═════ INFORMATION
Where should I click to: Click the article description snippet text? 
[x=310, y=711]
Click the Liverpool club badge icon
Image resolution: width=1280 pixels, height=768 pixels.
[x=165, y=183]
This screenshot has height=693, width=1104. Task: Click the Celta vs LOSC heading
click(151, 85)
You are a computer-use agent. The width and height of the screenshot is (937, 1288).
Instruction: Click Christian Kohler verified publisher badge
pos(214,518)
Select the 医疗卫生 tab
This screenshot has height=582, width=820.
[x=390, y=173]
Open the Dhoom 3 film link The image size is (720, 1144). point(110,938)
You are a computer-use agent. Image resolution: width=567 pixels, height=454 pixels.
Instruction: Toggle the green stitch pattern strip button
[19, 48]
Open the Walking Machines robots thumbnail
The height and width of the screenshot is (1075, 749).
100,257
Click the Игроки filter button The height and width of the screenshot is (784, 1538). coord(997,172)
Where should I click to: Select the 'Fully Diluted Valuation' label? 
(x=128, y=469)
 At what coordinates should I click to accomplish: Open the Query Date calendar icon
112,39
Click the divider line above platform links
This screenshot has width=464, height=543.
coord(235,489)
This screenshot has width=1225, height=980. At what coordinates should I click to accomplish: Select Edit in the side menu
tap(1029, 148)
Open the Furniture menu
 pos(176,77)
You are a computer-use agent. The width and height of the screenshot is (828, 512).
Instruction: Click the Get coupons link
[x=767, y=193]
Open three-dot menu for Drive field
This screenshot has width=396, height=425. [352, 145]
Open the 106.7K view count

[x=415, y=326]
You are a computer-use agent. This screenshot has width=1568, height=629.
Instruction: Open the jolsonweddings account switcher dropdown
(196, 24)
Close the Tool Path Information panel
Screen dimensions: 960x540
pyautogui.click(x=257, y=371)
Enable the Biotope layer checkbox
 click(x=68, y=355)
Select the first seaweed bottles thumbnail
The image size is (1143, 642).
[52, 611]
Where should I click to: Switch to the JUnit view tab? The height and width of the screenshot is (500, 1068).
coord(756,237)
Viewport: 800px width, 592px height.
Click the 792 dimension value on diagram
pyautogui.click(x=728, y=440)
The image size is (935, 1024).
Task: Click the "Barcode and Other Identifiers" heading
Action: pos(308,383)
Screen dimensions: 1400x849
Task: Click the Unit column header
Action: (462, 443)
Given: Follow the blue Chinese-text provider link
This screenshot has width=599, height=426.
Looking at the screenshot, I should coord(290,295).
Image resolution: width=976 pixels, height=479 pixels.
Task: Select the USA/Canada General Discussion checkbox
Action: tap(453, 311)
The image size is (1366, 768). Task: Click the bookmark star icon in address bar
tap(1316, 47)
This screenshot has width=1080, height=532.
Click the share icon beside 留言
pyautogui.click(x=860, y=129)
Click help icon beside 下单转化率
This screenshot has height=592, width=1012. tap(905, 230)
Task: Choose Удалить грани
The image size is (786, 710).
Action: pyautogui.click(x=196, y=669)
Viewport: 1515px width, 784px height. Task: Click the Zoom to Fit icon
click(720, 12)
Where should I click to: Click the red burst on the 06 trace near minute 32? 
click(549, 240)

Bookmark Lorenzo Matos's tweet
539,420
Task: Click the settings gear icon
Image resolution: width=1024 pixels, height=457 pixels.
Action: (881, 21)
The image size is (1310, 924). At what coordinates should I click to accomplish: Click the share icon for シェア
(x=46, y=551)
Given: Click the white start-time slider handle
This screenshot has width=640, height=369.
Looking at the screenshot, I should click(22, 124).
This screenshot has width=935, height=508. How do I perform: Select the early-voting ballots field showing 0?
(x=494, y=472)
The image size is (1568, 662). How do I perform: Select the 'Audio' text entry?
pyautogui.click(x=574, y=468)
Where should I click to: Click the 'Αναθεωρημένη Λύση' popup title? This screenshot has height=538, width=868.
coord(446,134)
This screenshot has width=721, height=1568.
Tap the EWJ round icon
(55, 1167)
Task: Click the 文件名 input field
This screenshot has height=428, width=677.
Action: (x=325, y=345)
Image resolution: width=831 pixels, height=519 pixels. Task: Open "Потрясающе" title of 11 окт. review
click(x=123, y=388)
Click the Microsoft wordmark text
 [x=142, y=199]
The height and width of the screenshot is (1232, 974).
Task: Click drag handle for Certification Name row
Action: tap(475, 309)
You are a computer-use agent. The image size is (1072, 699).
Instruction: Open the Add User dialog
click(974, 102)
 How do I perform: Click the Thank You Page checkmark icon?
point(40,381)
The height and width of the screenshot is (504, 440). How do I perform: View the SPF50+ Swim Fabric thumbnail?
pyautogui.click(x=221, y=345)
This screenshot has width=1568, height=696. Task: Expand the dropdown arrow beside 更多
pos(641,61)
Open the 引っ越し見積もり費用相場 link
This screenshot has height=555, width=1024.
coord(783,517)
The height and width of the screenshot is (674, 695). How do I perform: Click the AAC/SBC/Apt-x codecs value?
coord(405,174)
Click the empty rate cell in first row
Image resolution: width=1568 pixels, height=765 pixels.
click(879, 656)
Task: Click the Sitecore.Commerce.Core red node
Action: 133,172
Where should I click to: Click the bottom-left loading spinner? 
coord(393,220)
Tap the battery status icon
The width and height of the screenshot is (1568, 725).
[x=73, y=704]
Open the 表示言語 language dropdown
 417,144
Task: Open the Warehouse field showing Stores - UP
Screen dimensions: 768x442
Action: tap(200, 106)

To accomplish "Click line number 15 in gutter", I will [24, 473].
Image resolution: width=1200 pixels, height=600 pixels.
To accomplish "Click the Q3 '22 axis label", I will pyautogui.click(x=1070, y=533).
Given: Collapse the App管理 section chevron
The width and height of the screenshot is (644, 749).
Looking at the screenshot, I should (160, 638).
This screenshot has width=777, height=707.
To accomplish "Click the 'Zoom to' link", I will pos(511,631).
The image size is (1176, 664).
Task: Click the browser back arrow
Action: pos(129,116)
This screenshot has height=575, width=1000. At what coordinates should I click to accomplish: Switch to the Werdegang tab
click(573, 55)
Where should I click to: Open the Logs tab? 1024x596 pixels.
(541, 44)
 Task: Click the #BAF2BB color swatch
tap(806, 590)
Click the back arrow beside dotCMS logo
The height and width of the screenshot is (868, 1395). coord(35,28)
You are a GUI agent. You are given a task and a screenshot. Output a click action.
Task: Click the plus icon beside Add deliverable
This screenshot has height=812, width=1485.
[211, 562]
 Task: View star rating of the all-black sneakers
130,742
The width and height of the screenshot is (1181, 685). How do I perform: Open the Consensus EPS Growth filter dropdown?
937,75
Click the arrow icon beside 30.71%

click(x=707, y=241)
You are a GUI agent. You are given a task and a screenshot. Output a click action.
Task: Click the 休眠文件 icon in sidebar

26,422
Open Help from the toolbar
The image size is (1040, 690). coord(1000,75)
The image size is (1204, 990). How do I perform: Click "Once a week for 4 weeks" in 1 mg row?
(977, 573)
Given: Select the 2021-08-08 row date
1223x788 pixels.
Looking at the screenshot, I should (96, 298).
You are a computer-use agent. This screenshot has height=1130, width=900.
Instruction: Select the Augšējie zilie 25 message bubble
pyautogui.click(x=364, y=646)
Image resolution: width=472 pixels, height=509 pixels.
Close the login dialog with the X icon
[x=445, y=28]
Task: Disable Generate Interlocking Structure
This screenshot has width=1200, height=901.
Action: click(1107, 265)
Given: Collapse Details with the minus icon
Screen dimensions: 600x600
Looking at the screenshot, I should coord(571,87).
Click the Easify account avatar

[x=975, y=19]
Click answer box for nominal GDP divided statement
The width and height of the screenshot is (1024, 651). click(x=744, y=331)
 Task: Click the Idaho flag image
══════════
THE TASK: Identify each line in the entries with the word "computer" and copy it.

EXPECTED OUTPUT:
You are a computer-use agent. The width and height of the screenshot is (937, 1288).
You are a computer-use agent. Image resolution: width=567 pixels, height=454 pixels.
You are a computer-use agent. The width and height of the screenshot is (828, 512).
You are a computer-use agent. This screenshot has width=1568, height=629.
You are a computer-use agent. The image size is (1072, 699).
You are a computer-use agent. This screenshot has height=1130, width=900.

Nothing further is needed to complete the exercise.